━━ Фрагмент текста
Плюс – рост недовольства на фронте и в тылу влиянием Распутина и царицы-немки: ее открыто обвиняли не только в склонении государя к сепаратному миру с Германией, но и в шпионаже. После гибели британского главнокомандующего Китченера (5 июня 1916 г. он отплыл с визитом в Россию на крейсере «Хэмпшир»; корабль подорвался на мине, установленной германской подводной лодкой) императрицу обвиняли в том, что она сообщила немцам дату и маршрут поездки фельдмаршала). Ну и, конечно, пресловутые деньги германского генштаба, щедро раздававшиеся русским революционерам, в первую очередь большевикам, для развала фронта и подрыва тыла.
Первыми с фронта, естественно, хлынули те, кто был недоволен реформой, а вследствие этого – и всем социальным устройством, складывавшемся в России после 1905 г. Что, собственно, делили дезертировавшие из армии весной-осенью 1917 г. казаки или крестьяне Сибири, где помещиков отродясь не было? Бежали-то они с фронта не меньшими темпами, чем обитатели «помещичьих» регионов. Что делили казаки, рассказано в романе М. Шолохова «Тихий Дон». Летом 1917 г. в станицу явилась первая волна дезертиров – и первым делом изнасиловала казачек, мужья которых дисциплинированно оставались в окопах и в казармах. Вот это они и пришли делить – имущество, скот, инвентарь, а также женщин своих соседей – этих «фраеров» и «терпил», не понявших, как им подфартило с революцией.
━━━━
━━ Исходные данные
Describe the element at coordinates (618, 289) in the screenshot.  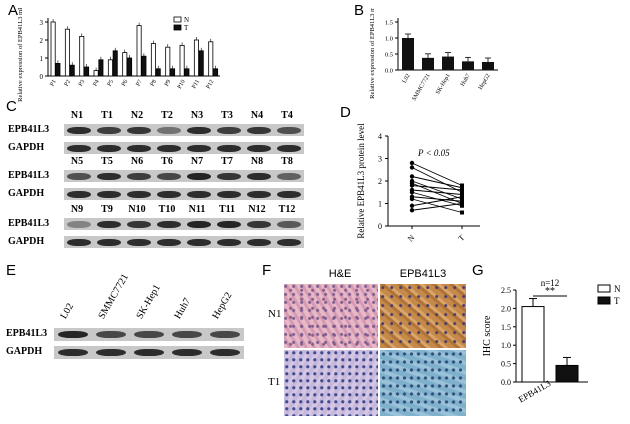
I see `chart-g-legend-label: N` at that location.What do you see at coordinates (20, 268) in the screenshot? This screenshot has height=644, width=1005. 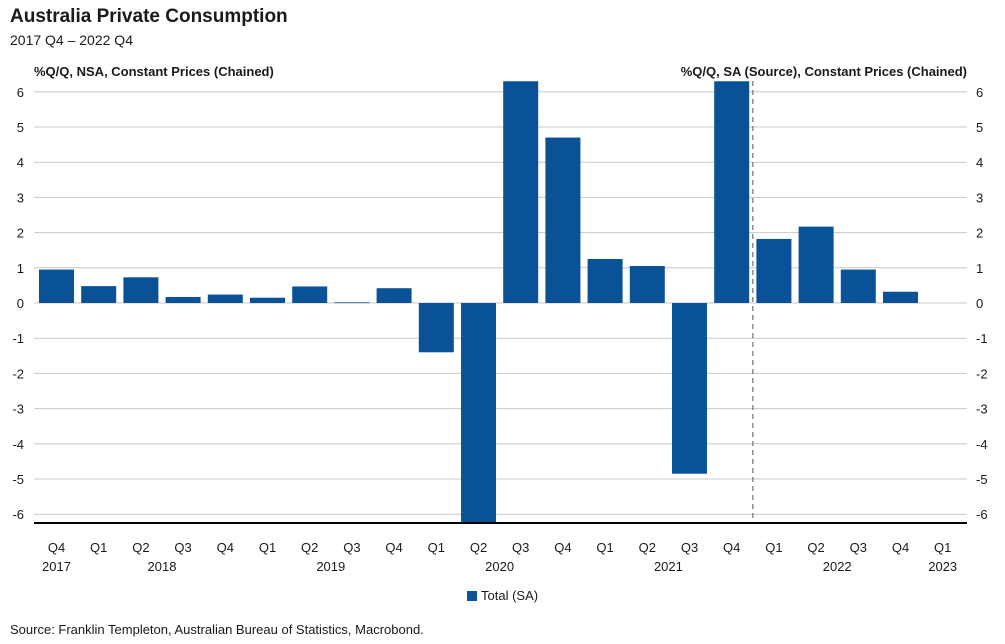 I see `y-tick-label-left: 1` at bounding box center [20, 268].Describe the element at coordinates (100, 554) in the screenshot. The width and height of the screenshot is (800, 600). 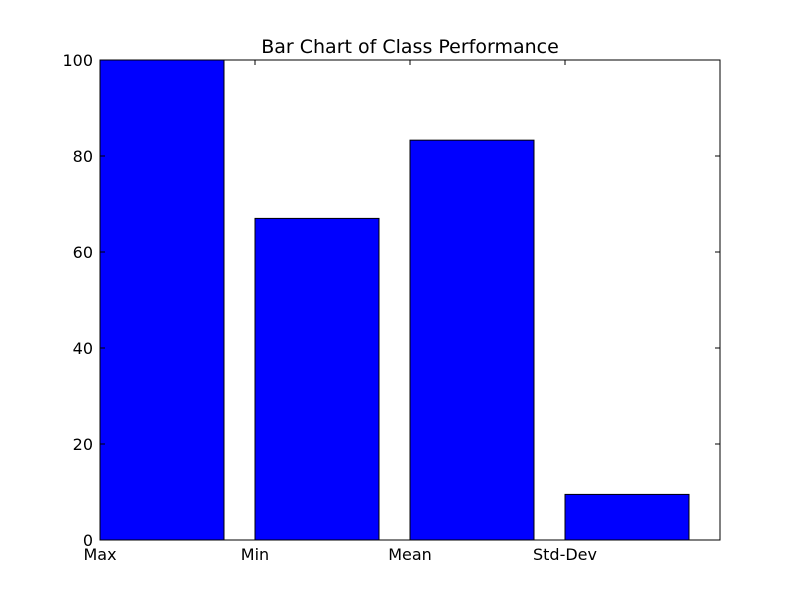
I see `x-tick-label: Max` at that location. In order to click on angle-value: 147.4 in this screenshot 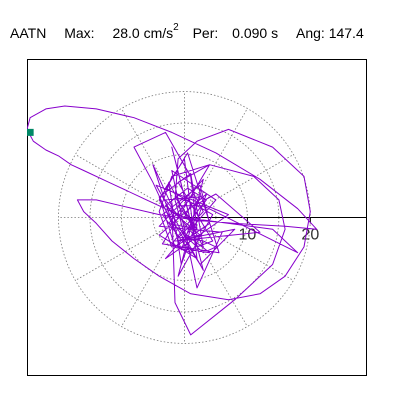, I will do `click(346, 32)`.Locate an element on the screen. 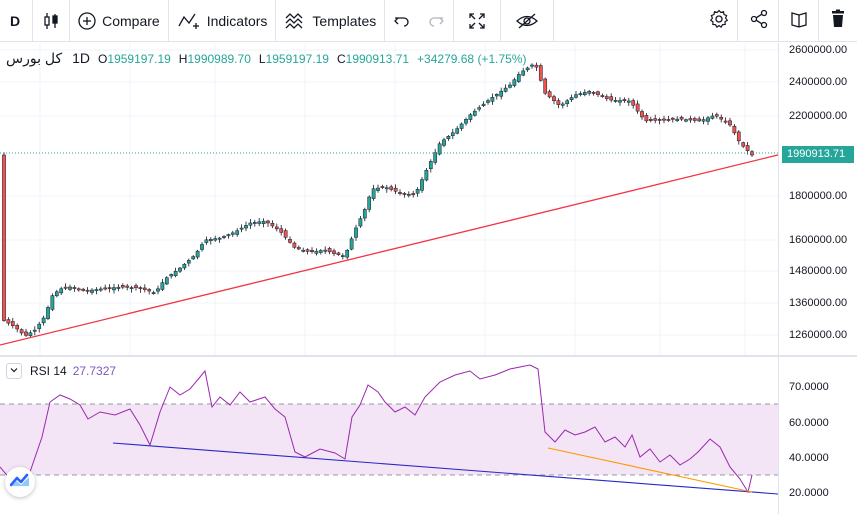  redo-button is located at coordinates (436, 21).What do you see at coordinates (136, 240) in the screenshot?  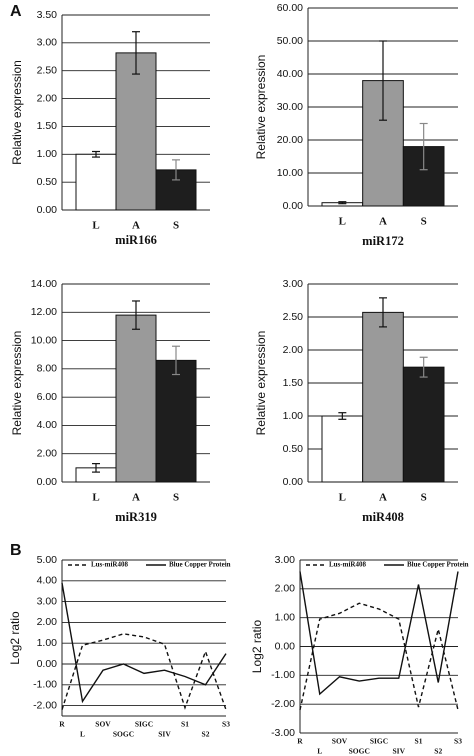 I see `x-axis-label: miR166` at bounding box center [136, 240].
━━━━
### Задание
На каком крейсере, согласно фрагменту текста, Китченер отплыл с визитом в Россию 5 июня 1916 г.?

### Результат
На крейсере «Хэмпшир».